Goal of the exercise:
Set down exactly the lines from the one containing "Where should I click to: Open the URL" through the last line of the data below, and no others.

Provided data:
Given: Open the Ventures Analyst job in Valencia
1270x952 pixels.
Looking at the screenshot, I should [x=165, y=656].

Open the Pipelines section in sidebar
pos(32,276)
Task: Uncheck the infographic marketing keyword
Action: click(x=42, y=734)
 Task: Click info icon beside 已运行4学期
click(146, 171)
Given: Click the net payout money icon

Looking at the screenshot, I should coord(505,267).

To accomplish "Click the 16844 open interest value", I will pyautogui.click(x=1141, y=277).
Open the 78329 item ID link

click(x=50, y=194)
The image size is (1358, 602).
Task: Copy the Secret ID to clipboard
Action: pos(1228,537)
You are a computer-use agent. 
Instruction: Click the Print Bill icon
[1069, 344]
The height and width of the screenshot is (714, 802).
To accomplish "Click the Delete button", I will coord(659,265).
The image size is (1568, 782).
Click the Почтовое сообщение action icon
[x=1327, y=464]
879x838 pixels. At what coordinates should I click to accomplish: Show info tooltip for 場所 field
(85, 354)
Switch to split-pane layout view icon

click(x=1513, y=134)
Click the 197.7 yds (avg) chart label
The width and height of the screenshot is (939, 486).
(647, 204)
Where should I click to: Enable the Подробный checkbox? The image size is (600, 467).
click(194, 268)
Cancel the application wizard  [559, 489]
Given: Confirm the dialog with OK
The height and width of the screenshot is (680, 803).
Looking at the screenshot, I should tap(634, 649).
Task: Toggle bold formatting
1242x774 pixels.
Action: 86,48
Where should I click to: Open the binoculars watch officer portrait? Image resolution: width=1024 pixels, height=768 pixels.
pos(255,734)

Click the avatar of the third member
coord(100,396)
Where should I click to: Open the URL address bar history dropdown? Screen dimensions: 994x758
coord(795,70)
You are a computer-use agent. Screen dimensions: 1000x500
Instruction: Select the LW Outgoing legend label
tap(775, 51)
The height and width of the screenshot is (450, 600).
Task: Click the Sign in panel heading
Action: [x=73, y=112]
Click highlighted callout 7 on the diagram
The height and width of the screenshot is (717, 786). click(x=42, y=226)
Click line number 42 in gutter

Solution for this problem:
Where should I click to: Open the URL address bar history dropdown? Screen dimensions: 994x758
coord(795,70)
You are a computer-use agent. Screen dimensions: 1000x500
Instruction: Select the LW Outgoing legend label
tap(775, 51)
The height and width of the screenshot is (450, 600).
Task: Click the Sign in panel heading
Action: [x=73, y=112]
Click highlighted callout 7 on the diagram
The height and width of the screenshot is (717, 786). click(x=42, y=226)
Click line number 42 in gutter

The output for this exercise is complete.